Likewise, many people here have asserted that the evil, big bad Republicans are just trying to hide something they feel uncomfortable with religiously, however what people on the Left don’t get about conservatives is that conservatives fear – above all other things – excessive government power when it comes to seizing property. They look at the excesses of the French and Russian revolutions and are worried that those purges/excesses will happen here. Rather than being ‘greedy late stage capitalists’, they see themselves as protecting the income sources that are needed by families and retired people. That is why the ‘Mikes’ you guys hate vote the way that they do. Are they afraid of disclosure or the aerospace industry being nationalized?

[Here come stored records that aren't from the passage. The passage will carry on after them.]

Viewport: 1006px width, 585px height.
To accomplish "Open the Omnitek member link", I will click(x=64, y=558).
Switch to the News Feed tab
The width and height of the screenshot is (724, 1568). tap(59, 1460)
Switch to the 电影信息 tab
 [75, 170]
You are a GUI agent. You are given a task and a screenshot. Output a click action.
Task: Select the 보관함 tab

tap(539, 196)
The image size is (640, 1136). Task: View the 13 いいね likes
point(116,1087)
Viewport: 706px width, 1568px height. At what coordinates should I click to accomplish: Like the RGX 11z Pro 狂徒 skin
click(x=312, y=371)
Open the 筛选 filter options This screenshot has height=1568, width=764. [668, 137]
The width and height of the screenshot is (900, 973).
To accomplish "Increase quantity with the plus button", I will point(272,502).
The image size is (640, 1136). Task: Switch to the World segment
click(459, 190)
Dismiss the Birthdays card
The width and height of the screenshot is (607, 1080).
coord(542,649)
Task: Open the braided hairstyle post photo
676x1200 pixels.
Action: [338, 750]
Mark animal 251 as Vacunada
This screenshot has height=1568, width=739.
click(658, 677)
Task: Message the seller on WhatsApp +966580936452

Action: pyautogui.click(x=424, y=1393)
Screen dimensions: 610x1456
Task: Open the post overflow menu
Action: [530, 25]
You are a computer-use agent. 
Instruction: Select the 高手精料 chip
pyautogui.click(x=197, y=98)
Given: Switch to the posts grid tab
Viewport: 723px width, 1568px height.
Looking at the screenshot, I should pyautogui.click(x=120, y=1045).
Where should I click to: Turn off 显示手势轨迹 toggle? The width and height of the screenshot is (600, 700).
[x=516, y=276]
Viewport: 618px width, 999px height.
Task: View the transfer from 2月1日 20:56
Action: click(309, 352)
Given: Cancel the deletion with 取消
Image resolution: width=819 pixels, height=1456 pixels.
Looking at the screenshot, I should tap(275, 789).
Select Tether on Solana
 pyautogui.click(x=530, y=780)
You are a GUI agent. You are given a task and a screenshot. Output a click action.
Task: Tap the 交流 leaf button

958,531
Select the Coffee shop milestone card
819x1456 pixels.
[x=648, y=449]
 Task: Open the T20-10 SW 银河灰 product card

Now, back to the individual contractors: Obviously Lockheed Martin, Boeing, Northrop Grumman, and Raytheon want to make money. They are private, for profit companies. However they were – if all these allegations are true – given parts of this UAP technology by the government so that the tech could be back engineered and applied into other uses. They were making money, however they were also providing a service to their country. The US government simply does not have the people needed to conduct deep-level research. It is composed of career government employees, many of whom are basically just bureaucrats. While I respect organizations like the Army Corps of Engineers and USAF/USN research laboratories, they just don’t have the talent that Lockheed, Boeing, Northrop, Hughes, Bell, etc have or had. A trade off was involved, however these companies were arguably serving their country.

They’ve now invested money and, more importantly, intellectual capital into developing offshoot products and technologies. Sure, they may have gotten a ‘start’ with the NHI technology, but they’re the ones who had to figure it out. Who has had to deal with the weight of this subject? The average UFO researcher or some guy at Lockheed who has spent decades trying to get this stuff to work? The weight was always on their shoulder’s, not the public’s.

Finally, all of these companies have served the USA well. They built machines like the P-38 Lightning and B-17 Flying Fortress during WW2 and the SR-71 and B-52 after the war. They were part of the ‘Arsenal of Democracy’. From their perspective they are the good guys.